Saved entries
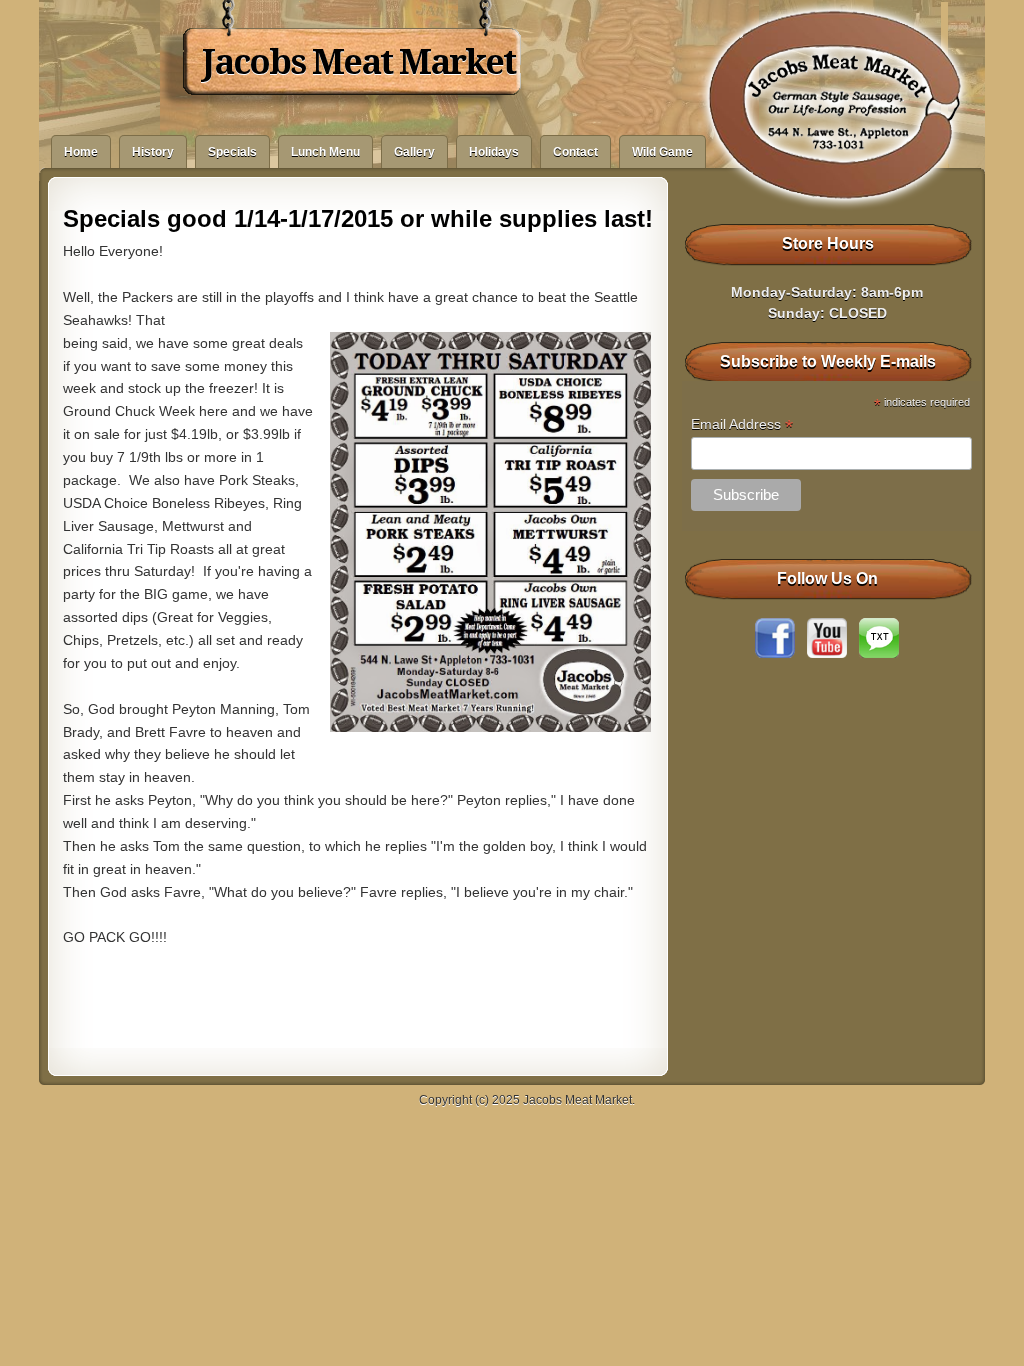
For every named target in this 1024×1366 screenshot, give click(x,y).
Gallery (414, 152)
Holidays (494, 152)
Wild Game (662, 152)
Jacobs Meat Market (358, 62)
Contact (575, 152)
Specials (232, 152)
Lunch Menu (325, 152)
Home (81, 152)
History (153, 152)
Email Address (742, 424)
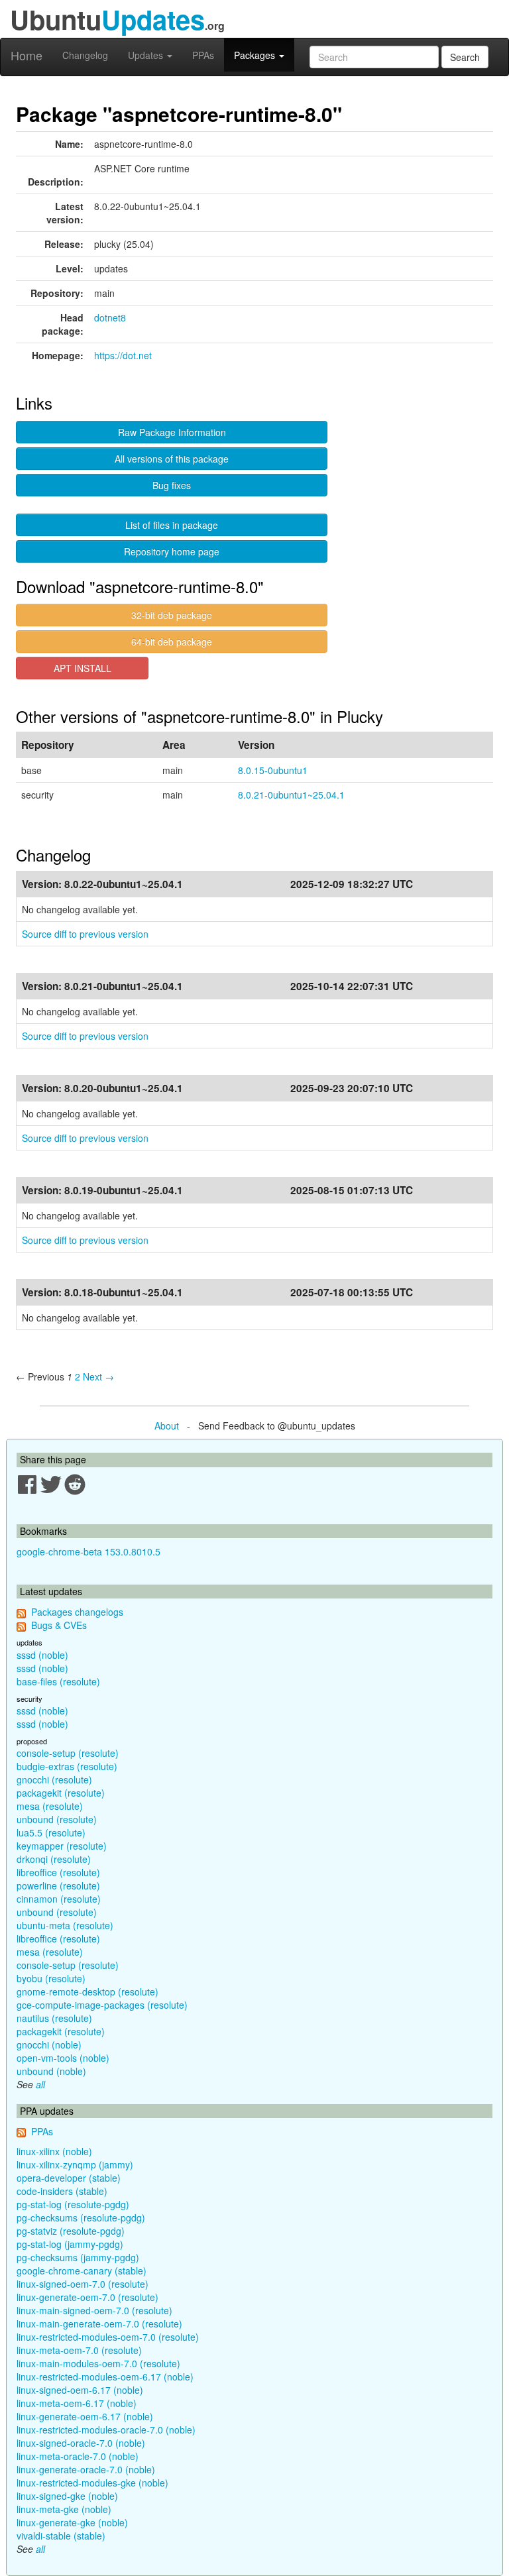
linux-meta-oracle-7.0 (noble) (78, 2456)
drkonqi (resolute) (54, 1859)
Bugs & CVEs (59, 1625)
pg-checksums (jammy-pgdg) (78, 2257)
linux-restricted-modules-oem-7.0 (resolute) (108, 2336)
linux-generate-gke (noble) (72, 2522)
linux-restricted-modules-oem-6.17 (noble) (105, 2376)
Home (26, 55)
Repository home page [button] (171, 551)
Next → (98, 1376)
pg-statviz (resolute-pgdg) (71, 2230)
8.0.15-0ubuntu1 (273, 770)
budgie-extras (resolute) (67, 1766)
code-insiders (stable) (62, 2191)
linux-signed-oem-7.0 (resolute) (82, 2283)
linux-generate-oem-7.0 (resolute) (87, 2297)
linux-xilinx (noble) (54, 2151)
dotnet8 (110, 317)
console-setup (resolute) (68, 1753)
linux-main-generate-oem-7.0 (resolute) (99, 2323)
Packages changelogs (77, 1611)
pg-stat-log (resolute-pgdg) (73, 2204)
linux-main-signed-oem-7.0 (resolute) (94, 2310)
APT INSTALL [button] (82, 668)
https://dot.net (123, 355)
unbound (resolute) (57, 1819)
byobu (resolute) (51, 1978)
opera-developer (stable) (69, 2177)
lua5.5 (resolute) (51, 1832)
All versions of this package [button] (172, 458)
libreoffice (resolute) (58, 1872)
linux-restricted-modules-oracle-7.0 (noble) (106, 2429)
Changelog (85, 55)
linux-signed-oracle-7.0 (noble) (81, 2442)
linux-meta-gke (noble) (64, 2509)
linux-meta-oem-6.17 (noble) (77, 2403)
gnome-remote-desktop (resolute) (87, 1991)
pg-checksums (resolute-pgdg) (81, 2217)
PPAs (203, 55)
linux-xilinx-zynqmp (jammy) (75, 2164)
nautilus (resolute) (54, 2018)
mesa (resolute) (50, 1806)
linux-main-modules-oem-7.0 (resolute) (98, 2363)
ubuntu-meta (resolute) (65, 1925)
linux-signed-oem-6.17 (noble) (80, 2389)
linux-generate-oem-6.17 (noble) (85, 2416)
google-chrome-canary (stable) (81, 2270)
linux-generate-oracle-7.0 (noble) (86, 2469)
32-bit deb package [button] (171, 615)
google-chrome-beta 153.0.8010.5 (88, 1551)
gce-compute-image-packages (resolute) (102, 2004)
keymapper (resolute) (62, 1845)
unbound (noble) (51, 2071)
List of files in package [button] (171, 525)
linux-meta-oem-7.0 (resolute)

▶ _TASK TO COMPLETE_
Reply with one number: the count of lines in the entries that include the word "main".

▶ _SOLUTION FOR THIS EXERCISE_
3